(Dataset entries)
+ + + + +
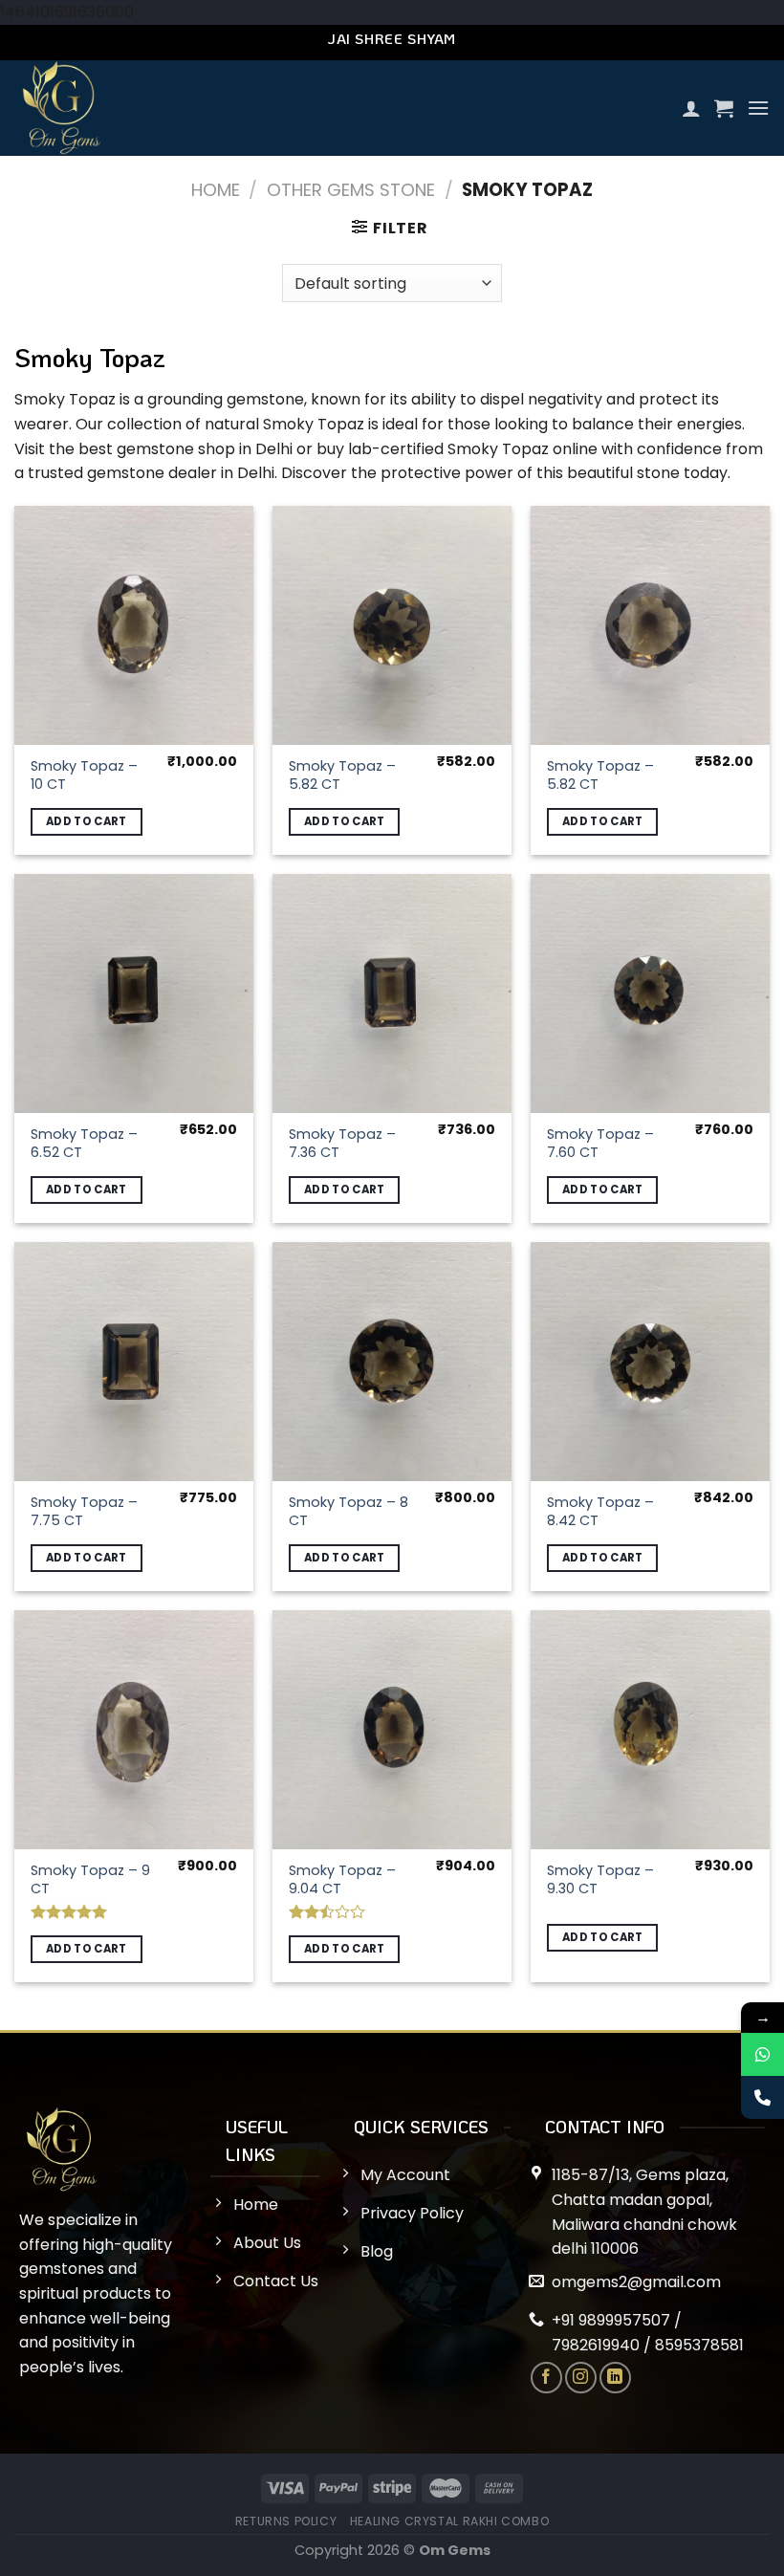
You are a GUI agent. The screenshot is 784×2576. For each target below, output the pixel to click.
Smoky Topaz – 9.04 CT (342, 1879)
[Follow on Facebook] (546, 2377)
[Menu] (758, 107)
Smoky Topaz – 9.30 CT (600, 1879)
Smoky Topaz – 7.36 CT (342, 1143)
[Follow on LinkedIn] (615, 2377)
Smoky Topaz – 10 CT (84, 775)
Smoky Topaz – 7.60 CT (600, 1143)
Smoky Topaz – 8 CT (348, 1511)
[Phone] (762, 2097)
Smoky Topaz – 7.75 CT (84, 1511)
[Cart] (723, 108)
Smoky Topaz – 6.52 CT (84, 1143)
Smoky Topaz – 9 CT (90, 1879)
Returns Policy (286, 2521)
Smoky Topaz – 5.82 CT (342, 775)
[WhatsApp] (762, 2054)
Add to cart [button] (86, 821)
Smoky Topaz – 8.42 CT (600, 1511)
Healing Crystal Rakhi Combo (450, 2521)
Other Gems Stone (351, 190)
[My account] (691, 108)
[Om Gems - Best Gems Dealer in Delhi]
+ + + + +
*WHAT IS BEING ASKED*.
Could you reproduce the data above exactly, without its pictures?

*SOLUTION*.
You are a GUI agent. The screenshot is 784×2576. For each target below, output the pixel to click.
Smoky Topaz – 9.04 CT (342, 1879)
[Follow on Facebook] (546, 2377)
[Menu] (758, 107)
Smoky Topaz – 9.30 CT (600, 1879)
Smoky Topaz – 7.36 CT (342, 1143)
[Follow on LinkedIn] (615, 2377)
Smoky Topaz – 10 CT (84, 775)
Smoky Topaz – 7.60 CT (600, 1143)
Smoky Topaz – 8 CT (348, 1511)
[Phone] (762, 2097)
Smoky Topaz – 7.75 CT (84, 1511)
[Cart] (723, 108)
Smoky Topaz – 6.52 CT (84, 1143)
Smoky Topaz – 9 CT (90, 1879)
Returns Policy (286, 2521)
Smoky Topaz – 5.82 CT (342, 775)
[WhatsApp] (762, 2054)
Add to cart [button] (86, 821)
Smoky Topaz – 8.42 CT (600, 1511)
Healing Crystal Rakhi Combo (450, 2521)
Other Gems Stone (351, 190)
[My account] (691, 108)
[Om Gems - Best Gems Dealer in Delhi]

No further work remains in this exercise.